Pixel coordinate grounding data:
● ● ● ● ●

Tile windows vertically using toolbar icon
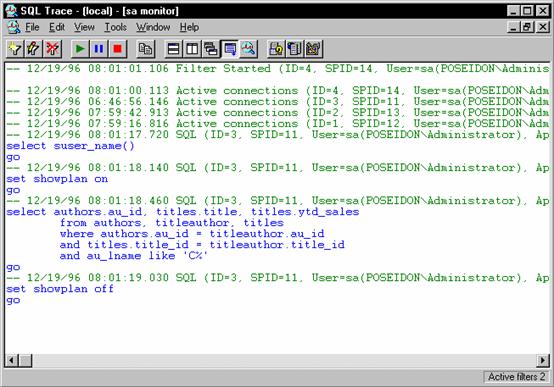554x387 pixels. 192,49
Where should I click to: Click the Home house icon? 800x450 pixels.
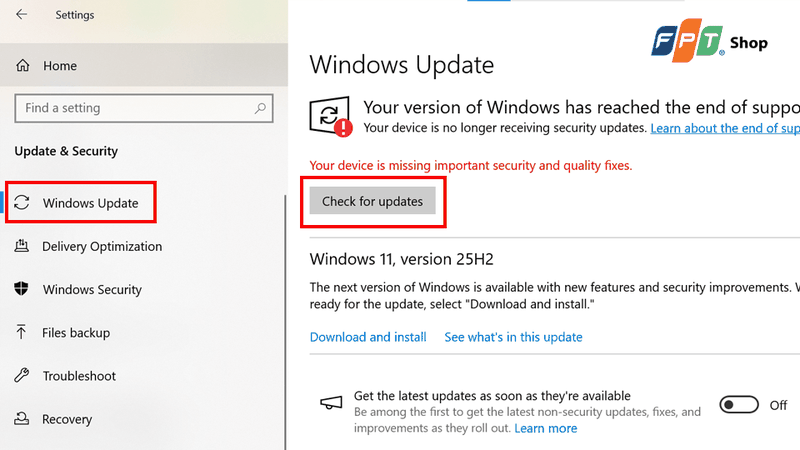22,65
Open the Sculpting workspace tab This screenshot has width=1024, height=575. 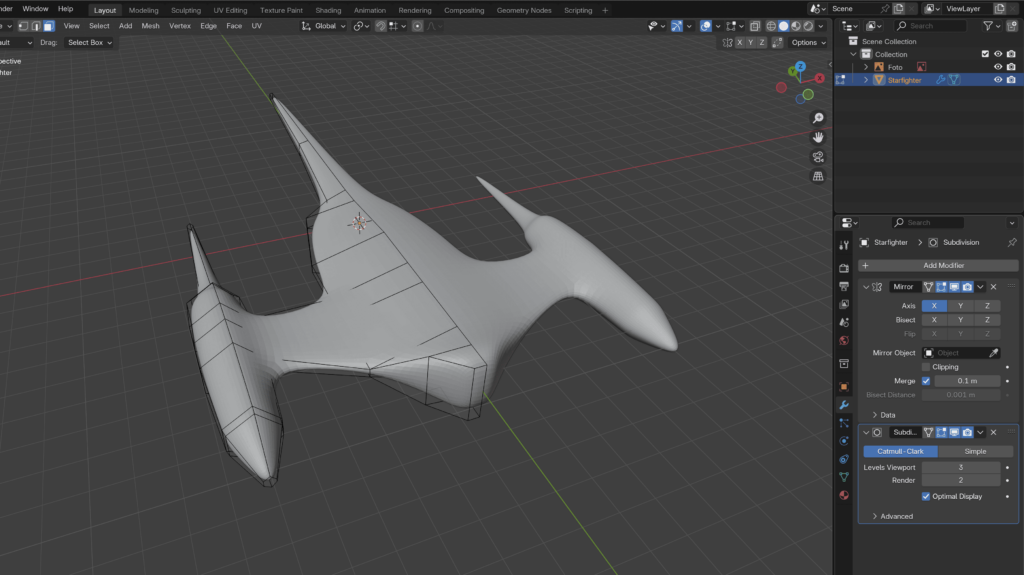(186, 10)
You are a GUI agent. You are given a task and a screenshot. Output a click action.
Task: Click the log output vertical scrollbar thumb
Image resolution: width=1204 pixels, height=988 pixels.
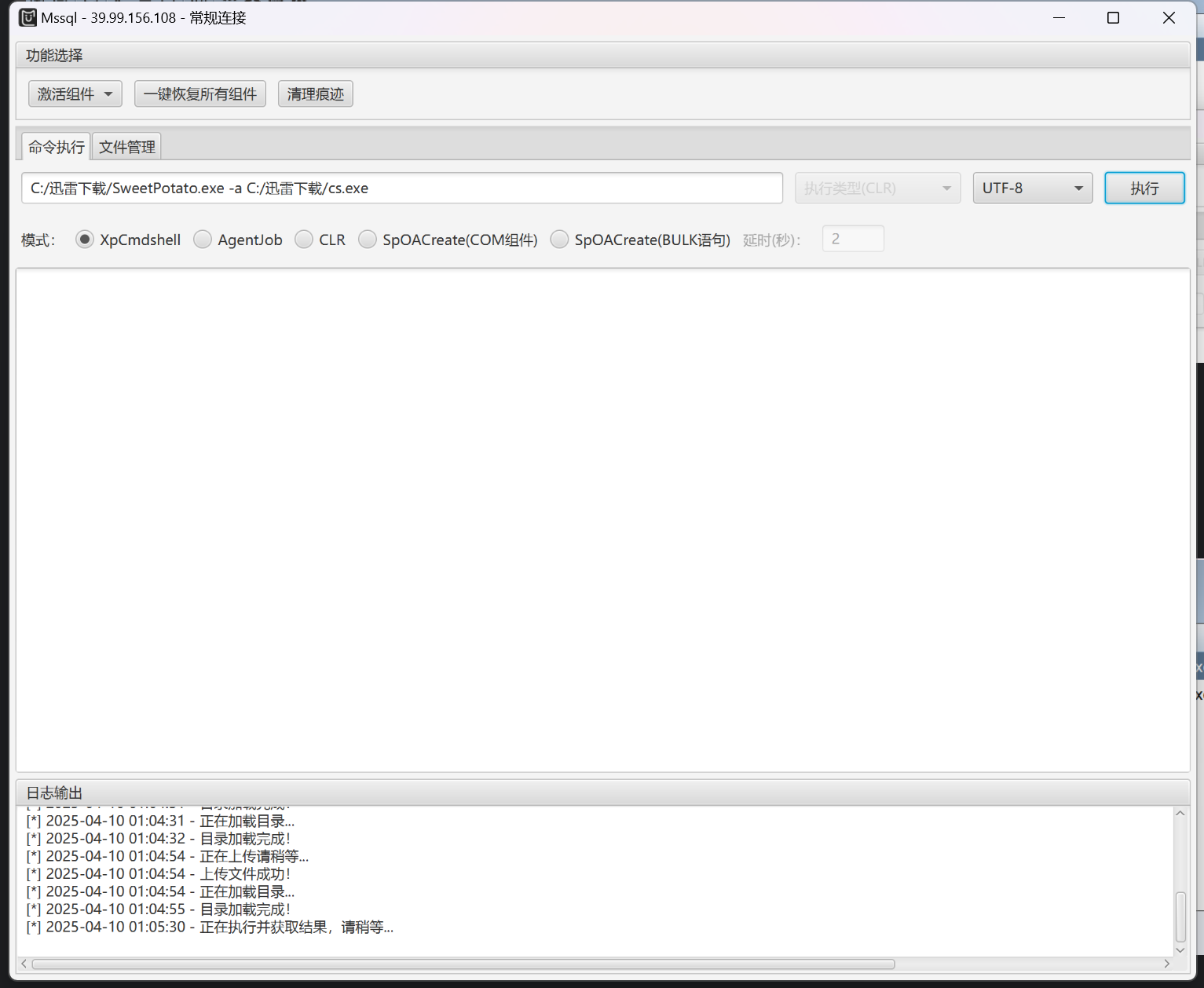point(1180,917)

● ● ● ● ●

● **YOUR INSTRUCTIONS**
An exact transcription is needed, covering the line with "Task: Click the" and every line after it to the end of the entries, but not the pictures.

● **SOLUTION FOR THIS PROBLEM**
Task: Click the log output vertical scrollbar thumb
Image resolution: width=1204 pixels, height=988 pixels.
point(1180,917)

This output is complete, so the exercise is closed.